No open flames, matches, cigarette lighters, or similar ignition sources should be anywhere near the work area. All equipment in the room should be metal and electrically grounded to prevent static sparks. Floors need to be smooth and free of cracks where nitrocellulose dust could accumulate. Work spaces require at least two exits, and exit paths should be kept completely clear.
Beyond fire risk, the solvents in lacquer are toxic when inhaled. Toluene, xylene, and butyl acetate all require proper ventilation or a supplied-air respirator during mixing and spraying. Skin contact should be minimized with chemical-resistant gloves.
VOC Regulations to Know
Nitrocellulose lacquer is one of the highest-VOC finishes still in use.

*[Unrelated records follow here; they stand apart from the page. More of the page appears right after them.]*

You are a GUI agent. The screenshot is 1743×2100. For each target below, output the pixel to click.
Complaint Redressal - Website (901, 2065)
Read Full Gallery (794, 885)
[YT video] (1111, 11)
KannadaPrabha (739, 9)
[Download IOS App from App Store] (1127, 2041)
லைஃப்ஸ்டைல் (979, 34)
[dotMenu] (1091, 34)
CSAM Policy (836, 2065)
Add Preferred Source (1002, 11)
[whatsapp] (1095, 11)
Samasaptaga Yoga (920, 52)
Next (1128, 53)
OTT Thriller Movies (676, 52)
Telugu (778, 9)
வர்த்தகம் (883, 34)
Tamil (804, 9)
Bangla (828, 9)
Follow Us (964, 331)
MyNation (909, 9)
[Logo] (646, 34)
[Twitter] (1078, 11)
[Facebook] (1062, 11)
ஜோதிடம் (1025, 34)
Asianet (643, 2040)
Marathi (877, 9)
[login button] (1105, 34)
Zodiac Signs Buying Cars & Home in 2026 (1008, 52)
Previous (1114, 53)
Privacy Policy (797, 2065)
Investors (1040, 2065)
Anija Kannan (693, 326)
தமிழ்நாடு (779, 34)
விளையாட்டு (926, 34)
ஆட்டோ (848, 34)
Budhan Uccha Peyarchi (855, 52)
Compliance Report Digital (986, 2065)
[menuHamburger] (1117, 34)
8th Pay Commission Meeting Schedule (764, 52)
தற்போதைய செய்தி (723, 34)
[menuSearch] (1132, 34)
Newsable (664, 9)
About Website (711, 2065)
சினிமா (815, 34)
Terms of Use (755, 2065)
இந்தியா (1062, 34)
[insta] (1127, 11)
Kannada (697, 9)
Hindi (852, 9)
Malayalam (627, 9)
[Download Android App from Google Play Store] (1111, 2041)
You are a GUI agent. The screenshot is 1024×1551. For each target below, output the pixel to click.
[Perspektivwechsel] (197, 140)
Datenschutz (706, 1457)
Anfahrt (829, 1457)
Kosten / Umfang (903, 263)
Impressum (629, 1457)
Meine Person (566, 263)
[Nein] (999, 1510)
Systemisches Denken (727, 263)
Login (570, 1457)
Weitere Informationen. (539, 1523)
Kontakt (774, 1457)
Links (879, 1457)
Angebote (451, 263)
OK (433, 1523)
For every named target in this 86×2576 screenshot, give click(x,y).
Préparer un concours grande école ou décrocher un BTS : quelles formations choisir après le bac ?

The EPA’s current limit for lacquers, including sanding sealers, is 680 grams of volatile organic compounds per liter (5.7 pounds per gallon). That is significantly higher than the limits for most other coating categories, reflecting the reality that lacquer is almost entirely solvent by volume. Some states, particularly California under CARB rules, enforce stricter local limits. If you are formulating lacquer for commercial sale or use in a regulated facility, check your local air quality district’s rules before settling on a formula, as the allowable solvent content may be lower than the federal standard.